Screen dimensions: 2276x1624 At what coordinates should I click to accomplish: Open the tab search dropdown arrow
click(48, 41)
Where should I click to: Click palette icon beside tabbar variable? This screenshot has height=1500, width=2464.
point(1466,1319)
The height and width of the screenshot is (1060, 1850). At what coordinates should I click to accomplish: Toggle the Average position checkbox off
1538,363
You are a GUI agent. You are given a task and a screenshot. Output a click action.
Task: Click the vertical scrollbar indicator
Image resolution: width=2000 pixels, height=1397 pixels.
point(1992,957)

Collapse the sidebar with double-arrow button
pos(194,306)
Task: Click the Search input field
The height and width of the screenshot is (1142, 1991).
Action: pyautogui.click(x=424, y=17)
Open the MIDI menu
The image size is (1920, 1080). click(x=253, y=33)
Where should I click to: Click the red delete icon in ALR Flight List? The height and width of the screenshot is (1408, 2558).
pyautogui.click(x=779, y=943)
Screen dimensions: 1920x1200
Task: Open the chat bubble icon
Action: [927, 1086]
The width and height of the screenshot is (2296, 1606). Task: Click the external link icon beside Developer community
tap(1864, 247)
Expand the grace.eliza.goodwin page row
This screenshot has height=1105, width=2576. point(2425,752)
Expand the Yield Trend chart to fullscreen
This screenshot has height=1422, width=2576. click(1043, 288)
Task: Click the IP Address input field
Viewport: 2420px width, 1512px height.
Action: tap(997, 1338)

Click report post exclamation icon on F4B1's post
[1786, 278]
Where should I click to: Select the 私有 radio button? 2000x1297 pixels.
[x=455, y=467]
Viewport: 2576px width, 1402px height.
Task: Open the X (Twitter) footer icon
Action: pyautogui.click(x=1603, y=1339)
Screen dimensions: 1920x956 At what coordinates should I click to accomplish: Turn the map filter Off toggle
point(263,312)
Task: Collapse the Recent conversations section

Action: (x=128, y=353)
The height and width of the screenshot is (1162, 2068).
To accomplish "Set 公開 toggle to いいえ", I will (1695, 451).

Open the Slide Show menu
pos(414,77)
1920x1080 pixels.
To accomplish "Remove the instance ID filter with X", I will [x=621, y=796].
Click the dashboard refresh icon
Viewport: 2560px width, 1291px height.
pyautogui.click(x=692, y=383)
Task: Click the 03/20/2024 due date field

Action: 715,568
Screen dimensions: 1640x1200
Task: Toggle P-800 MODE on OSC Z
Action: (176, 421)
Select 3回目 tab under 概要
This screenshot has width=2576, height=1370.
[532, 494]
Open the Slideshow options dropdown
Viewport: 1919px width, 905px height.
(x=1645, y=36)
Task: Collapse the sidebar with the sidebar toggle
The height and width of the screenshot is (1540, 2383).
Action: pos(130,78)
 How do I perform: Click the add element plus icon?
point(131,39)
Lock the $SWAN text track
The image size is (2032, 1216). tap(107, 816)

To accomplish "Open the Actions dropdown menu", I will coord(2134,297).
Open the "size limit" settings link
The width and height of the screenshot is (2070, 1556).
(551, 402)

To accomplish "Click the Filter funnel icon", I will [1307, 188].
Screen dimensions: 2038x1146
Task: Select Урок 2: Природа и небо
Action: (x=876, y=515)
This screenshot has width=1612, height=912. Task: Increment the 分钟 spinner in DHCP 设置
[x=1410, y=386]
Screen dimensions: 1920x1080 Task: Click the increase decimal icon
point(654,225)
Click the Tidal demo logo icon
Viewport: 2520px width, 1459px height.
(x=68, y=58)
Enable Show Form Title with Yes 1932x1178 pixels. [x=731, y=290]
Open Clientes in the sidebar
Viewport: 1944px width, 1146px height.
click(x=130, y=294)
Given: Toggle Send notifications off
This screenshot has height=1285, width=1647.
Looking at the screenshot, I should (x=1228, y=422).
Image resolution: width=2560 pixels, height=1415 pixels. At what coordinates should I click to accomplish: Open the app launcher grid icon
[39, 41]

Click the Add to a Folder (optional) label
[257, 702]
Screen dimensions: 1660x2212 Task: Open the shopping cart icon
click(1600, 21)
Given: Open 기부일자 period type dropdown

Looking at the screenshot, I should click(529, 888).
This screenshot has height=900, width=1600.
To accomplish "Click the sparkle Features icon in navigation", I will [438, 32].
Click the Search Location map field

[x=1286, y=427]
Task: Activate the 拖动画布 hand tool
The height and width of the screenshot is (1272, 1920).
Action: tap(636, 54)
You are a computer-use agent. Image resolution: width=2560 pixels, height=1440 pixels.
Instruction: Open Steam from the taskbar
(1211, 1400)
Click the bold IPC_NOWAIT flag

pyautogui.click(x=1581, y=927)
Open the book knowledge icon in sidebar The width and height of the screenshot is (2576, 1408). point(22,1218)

::::::::::

Go through the entries above and pull out each line with "input" in it.

Exercise output ::
Task: Click the Search input field
Task: Click the IP Address input field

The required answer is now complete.